TASK DESCRIPTION ->
Copy exactly the lines of the material below that run from the one containing "Screen dimensions: 1565x784" through the one containing "Given: Click the Warning Values axis label". Copy no other lines.

[ENTRIES PROVIDED — start]

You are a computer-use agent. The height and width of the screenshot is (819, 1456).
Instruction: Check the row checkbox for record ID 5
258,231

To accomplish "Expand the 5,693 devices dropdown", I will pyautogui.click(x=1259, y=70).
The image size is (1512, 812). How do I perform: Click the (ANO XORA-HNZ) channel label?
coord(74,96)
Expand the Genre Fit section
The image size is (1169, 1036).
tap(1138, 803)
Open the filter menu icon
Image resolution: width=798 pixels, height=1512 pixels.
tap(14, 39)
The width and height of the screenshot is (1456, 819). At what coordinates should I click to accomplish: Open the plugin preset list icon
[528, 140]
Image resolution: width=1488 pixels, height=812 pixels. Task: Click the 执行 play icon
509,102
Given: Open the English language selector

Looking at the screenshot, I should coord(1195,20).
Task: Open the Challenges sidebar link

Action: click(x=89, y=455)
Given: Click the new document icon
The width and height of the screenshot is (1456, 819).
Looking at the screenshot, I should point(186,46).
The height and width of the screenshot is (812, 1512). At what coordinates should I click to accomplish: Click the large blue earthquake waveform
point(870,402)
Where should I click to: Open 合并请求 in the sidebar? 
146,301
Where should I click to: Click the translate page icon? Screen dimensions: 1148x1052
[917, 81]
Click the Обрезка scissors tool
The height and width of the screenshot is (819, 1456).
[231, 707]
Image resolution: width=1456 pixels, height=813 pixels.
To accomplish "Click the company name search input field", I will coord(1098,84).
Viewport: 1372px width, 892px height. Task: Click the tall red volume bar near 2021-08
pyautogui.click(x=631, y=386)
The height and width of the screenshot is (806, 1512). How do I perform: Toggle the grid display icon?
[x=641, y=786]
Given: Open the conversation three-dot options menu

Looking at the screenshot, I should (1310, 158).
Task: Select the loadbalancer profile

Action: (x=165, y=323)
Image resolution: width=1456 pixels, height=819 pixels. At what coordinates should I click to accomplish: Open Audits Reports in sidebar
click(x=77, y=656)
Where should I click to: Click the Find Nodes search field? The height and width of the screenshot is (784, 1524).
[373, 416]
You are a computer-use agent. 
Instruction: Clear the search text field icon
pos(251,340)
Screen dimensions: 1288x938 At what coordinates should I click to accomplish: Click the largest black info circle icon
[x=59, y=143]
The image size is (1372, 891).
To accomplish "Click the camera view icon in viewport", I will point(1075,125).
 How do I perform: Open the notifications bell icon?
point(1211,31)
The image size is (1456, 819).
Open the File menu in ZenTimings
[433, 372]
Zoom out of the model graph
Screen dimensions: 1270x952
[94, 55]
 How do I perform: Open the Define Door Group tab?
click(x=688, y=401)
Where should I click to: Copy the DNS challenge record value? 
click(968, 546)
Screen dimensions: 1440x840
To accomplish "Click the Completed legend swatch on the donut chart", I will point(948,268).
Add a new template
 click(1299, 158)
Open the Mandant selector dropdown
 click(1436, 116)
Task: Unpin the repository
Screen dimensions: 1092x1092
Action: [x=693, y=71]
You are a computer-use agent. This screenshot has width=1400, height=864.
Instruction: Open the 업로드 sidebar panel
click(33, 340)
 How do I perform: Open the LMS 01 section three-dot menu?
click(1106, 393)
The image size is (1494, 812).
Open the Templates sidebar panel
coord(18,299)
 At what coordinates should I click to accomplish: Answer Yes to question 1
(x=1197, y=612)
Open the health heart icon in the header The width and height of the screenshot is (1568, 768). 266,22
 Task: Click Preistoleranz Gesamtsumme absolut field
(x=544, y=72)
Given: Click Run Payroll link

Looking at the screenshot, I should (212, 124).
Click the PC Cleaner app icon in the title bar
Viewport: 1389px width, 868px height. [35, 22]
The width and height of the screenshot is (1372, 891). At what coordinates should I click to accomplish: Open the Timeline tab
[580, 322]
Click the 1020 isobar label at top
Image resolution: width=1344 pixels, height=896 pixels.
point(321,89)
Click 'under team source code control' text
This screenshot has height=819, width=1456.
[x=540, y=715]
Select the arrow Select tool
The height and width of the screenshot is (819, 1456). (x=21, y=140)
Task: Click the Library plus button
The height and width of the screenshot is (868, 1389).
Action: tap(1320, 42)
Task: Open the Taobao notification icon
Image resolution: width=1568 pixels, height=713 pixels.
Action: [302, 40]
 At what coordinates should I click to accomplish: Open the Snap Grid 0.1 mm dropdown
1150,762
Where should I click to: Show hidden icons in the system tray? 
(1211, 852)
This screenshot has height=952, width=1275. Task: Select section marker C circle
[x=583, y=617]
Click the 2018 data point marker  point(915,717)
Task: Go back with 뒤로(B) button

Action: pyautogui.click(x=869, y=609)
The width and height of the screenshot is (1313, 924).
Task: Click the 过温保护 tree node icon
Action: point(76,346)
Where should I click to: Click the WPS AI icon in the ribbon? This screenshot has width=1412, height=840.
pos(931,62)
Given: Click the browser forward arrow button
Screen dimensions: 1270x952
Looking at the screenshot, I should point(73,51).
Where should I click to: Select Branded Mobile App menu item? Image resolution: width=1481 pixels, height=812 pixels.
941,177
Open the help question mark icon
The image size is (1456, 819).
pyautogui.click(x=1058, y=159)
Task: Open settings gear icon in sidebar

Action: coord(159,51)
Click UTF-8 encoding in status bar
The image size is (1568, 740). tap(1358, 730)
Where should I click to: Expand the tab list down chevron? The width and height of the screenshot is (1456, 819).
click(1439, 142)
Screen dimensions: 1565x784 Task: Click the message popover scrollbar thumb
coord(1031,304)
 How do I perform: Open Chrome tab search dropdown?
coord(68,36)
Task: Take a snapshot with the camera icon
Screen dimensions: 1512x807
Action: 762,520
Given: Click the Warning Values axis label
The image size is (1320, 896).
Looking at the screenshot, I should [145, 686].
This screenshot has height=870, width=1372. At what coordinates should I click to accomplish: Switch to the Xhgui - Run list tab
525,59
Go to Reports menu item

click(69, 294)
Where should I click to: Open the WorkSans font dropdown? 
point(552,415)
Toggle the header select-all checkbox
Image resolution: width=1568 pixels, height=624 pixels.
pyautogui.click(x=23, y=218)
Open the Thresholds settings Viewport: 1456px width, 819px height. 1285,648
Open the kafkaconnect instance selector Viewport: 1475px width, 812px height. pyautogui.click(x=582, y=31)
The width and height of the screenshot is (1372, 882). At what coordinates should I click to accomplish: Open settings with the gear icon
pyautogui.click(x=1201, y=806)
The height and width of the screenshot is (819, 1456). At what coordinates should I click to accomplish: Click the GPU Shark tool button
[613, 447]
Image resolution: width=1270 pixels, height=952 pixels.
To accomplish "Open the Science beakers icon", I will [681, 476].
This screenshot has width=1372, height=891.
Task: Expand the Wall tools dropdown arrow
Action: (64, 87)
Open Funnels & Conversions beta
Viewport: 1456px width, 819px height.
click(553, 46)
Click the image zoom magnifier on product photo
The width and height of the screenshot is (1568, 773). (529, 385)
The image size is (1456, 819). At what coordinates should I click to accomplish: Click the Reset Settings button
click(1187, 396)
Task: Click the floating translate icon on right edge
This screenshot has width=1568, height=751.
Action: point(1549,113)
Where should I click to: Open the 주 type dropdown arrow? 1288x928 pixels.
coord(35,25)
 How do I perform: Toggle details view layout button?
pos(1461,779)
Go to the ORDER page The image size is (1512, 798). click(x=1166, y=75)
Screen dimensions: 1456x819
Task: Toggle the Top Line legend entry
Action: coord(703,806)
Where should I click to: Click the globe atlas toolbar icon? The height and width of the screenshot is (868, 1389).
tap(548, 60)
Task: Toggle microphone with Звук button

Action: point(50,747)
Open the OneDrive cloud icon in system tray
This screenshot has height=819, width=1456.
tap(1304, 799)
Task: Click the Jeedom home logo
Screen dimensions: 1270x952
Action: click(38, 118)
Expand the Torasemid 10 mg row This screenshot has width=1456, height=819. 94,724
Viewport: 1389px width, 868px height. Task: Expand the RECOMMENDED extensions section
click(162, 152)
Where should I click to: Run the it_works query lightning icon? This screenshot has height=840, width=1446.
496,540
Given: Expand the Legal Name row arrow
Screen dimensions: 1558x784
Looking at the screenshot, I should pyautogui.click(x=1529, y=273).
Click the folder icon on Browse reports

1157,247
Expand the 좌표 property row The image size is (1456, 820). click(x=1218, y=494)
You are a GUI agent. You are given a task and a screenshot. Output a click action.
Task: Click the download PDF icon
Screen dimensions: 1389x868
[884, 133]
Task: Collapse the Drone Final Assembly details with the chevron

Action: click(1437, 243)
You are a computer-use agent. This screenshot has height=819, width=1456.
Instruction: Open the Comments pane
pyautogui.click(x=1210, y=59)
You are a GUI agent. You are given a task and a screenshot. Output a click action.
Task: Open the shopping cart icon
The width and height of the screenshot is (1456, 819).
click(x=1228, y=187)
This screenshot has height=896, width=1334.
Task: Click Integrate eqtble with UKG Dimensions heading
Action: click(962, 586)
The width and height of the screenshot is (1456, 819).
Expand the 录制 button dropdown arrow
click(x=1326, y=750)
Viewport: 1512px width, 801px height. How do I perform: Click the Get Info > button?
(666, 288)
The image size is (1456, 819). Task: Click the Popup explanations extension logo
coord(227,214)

[ENTRIES PROVIDED — finish]

EXERCISE RESPONSE ->
Screen dimensions: 1565x784 Task: Click the message popover scrollbar thumb
coord(1031,304)
 How do I perform: Open Chrome tab search dropdown?
coord(68,36)
Task: Take a snapshot with the camera icon
Screen dimensions: 1512x807
Action: 762,520
Given: Click the Warning Values axis label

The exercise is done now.